Luckily for me, my buddy Matthias has recently created a photographic study of the city's modern buildings. You can have a look at http://matthias.grob.org/pArqui/salvadorarqui.html

Santo Antonio
A pocket of Salvador shantytown

Along with all of this relatively upscale architecture, the city includes big areas occupied by the very poor with pockets scattered everywhere. The homes in these sections are made with brick and some concrete. Generally, the brick is not plastered over, creating a distinctive "brick shithouse" look. You see large neighborhoods of this style all over Salvador. I understand that most visitors (and many residents) never see the biggest of these urban village slums because they sprawl through valleys cut off from view from other areas.

Traveling around in town, I'm treated daily to an ever-changing panorama of buildings of all ages, sizes, styles, and costs per square foot. The effect is unlike that of any other city I've visited, and continues to fascinate me.

Friday, September 24, 2004
 
Here's What I'm Missing
I'm in Brazil for two more weeks, and I promise to get more information about Salvador and Bahia up here soon. It's a blast.

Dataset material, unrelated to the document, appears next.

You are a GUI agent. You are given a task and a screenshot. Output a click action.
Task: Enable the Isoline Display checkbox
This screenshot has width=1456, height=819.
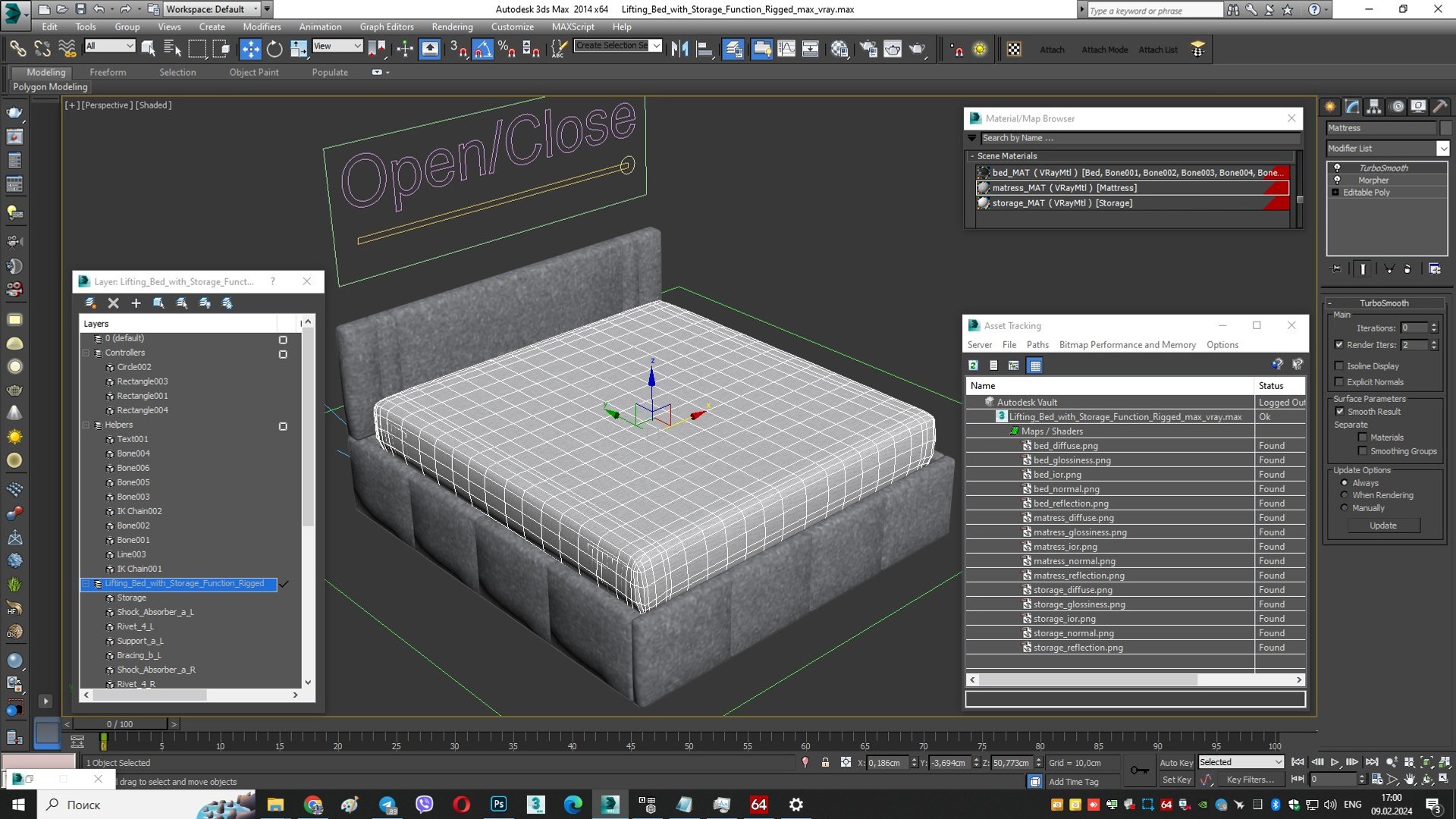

But meanwhile, I'm missing the annual Elephant Polo tournament in Hua Hin.

Elephant
(photo courtesy of International Living)

You can read all about it at http://www.internationalliving.com/

Tuesday, September 21, 2004
 
Brazil!

Praia Puerto Barra in Salvadro do Bahia, Brazil
I've been in the city of Salvador in the state of Bahia in Brazil's Northeast for almost two weeks now. I've been waiting for a good story, or an overall narrative, to emerge to make a posting but it doesn't seem to be happening that way. I've had lots of interesting experiences, but no one single item that seems worth a whole post. So I'm going to make one long, maybe rambling, post.

You may wonder how I ended up in Brazil, and in this particular city. The answer is that I'm lucky enough to have a very good friend, Matthias, who lives here.

O meu amigo Matthis Grob

Matthias is a musician, engineer, and philosopher from Switzerland who located here 11 years ago. I met Matthias years ago through my work with musical electronics. Matthias does many interesting things, and maintains an extensive web site at http://matthias.grob.org/. You can get samples of his music here, which I highly recommend, buy his CDs, and read about his fascinating musical inventions and musings on life, the universe, and everything.

Matthias has a lovely apartment near the center of Salvador, and was kind enough to invite me to stay here for the month. His home is in a very lovely complex of houses and small apartment buildings that all face onto a lovely private park. It's serene and very secure, and I have my own bedroom. It really feels like living here, if only for a month. Matthias also has a lot of musical instruments and full shop for any projects I feel like getting into. It's a great setup for me.

Salvador turns out to be a wonderful city, one of my favorite places in the world. If I hadn't settled in Thailand, I might well be here. It's similar to where I live in some ways, and in other ways very different

A view of a neighborhood in Salvador

Salvador is the third-largest city in Brazil (after Sao Paulo and Rio de Janeiro), with about 3 million inhabitants. It's a good size for a city, I think, big enough to have lots of activity and variety, but not so big that it's ovewhelming. It's also a very lovely city, the oldest in Brazil, built on beautiful bay of Todos os Santos, which is larger than San Francisco Bay and very nearly as gorgeous. Like SF, Salvador is a city of hills and valleys, so that there as you travel about, you frequently encounter beautiful views of the ocean, bay, and other parts of the city.

Fort at Sunset

Unlike SF, Salvador is ringed by wonderful swimming beaches with white sand and warm water. Parts of the city face onto the open ocean, and the surf can be substantial. Other parts face onto the bay, so that the beaches are calm and protected. By selecting the beach you go to, you can have a wide range of experiences, all nice. And you can be sure that people do take advantage of the situation. On any given day, you'll find dozens to hundreds of people at any beach you choose to go to. And has been famously noted, Brazilian women can look very good in their bathing suits! (Pictured are two new friends, Leda and Isabelle).

Leda e Isabelle

The buildings and architecture of Salvador are also fascinating and attractive, with a unique combination of ultra-modern high-rises and nearly ancient colonial-era buildings. Salvador was the original capitol of the colony of Brazil, and there are numerous examples (whole sectors, actually) of governmental, residential, and commercial buildings from this era, starting from the early 1500s, as well as older buildings post-independence (Brazil became its own country in 1822).